Pull out every line of the listing below where "card" appears.

── Provided records

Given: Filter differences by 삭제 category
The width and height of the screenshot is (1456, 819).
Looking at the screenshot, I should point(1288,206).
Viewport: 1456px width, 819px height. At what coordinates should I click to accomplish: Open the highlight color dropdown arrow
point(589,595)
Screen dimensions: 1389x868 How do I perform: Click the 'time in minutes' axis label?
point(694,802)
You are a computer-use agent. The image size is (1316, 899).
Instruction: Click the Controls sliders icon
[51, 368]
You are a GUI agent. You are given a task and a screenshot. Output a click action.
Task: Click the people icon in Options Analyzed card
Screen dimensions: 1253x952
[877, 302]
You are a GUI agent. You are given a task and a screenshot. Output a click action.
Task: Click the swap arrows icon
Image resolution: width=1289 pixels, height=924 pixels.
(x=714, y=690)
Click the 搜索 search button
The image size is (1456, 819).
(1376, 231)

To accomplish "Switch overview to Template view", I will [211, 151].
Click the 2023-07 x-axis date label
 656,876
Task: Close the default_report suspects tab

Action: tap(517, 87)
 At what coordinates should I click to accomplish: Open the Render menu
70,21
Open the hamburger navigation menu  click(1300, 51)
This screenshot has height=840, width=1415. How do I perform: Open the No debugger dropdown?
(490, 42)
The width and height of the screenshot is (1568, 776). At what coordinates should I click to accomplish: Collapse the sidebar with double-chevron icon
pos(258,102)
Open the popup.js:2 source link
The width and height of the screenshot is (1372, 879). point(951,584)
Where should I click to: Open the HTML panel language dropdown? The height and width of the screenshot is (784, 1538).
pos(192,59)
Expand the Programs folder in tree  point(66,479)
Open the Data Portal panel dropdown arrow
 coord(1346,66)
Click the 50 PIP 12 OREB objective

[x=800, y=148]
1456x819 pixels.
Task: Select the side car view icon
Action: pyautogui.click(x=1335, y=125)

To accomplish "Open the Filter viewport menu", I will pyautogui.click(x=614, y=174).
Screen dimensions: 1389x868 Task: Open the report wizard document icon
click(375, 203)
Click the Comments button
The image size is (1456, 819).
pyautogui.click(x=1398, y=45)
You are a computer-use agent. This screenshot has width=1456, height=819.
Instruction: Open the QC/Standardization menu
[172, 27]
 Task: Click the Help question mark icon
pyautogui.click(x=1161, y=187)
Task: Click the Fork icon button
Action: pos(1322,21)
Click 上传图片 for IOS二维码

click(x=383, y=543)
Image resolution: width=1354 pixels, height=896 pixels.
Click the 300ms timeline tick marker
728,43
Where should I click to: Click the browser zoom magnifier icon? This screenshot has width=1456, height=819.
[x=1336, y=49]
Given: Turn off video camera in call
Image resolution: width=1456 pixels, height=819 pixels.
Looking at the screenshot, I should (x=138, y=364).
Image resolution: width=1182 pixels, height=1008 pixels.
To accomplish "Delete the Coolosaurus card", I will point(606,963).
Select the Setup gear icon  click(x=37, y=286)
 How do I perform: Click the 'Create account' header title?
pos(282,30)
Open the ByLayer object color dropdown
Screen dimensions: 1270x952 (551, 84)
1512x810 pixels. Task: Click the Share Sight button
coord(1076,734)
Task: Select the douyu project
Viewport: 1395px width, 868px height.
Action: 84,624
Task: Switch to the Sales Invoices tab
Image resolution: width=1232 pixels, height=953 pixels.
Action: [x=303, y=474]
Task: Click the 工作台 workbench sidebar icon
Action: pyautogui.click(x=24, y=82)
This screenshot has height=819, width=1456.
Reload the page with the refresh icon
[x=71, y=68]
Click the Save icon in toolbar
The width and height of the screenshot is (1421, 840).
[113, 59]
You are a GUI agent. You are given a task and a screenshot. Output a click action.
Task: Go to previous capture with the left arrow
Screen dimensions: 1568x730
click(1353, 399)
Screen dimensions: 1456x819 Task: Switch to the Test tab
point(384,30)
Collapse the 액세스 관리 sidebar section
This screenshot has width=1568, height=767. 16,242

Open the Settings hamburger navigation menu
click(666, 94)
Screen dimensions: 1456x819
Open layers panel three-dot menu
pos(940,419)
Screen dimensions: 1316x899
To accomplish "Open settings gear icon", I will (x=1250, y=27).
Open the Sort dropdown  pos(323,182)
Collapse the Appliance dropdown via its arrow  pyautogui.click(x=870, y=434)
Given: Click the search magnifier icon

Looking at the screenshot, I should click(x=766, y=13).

────

• _Exercise output_
Task: Click the people icon in Options Analyzed card
To accomplish "Delete the Coolosaurus card", I will point(606,963).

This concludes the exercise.